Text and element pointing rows

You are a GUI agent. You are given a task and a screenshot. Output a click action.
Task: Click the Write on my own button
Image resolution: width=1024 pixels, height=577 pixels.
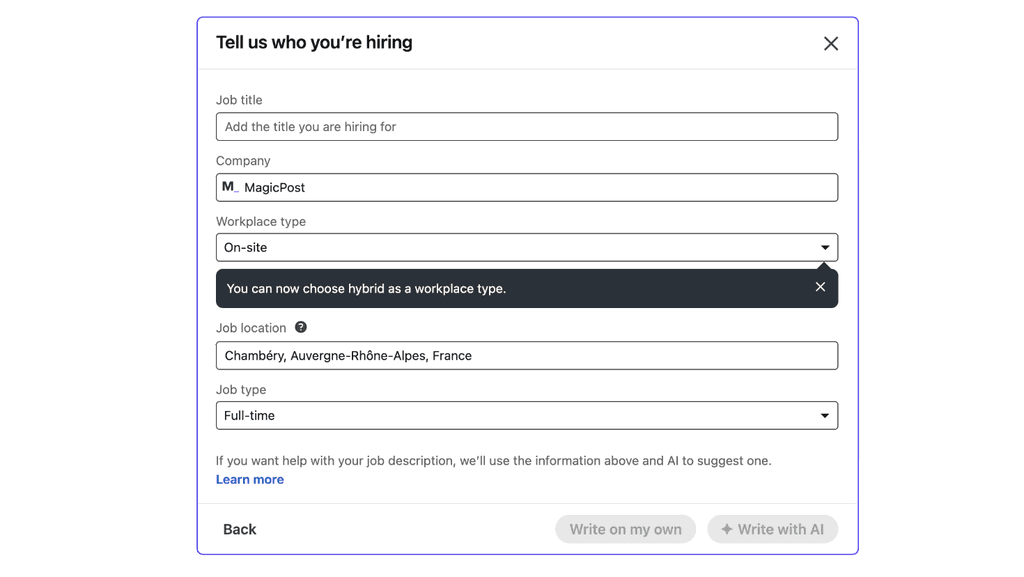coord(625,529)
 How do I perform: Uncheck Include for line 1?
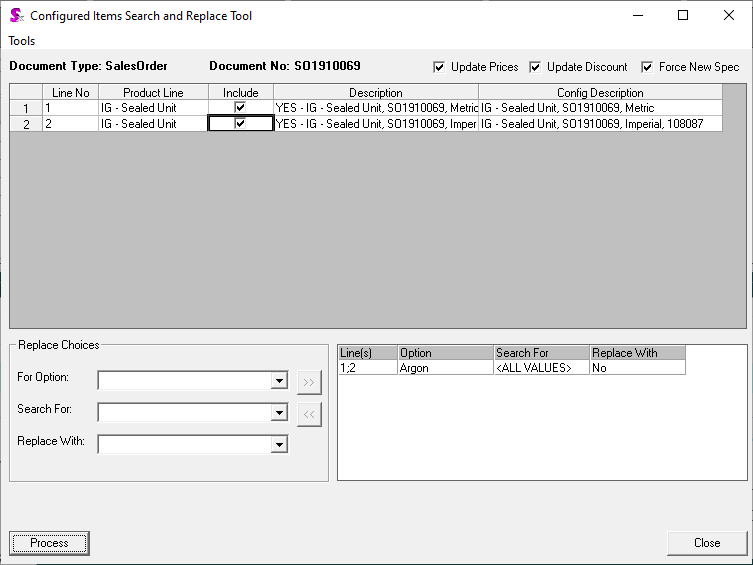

→ **What is expected**: Can you give the rows above as a JSON list of strings, one string per line, with blank lines and the pictures left out?

→ **Result of the exercise**:
[
  "You are a GUI agent. You are given a task and a screenshot. Output a click action.",
  "Task: Click the Write on my own button",
  "Image resolution: width=1024 pixels, height=577 pixels.",
  "coord(625,529)",
  " How do I perform: Uncheck Include for line 1?"
]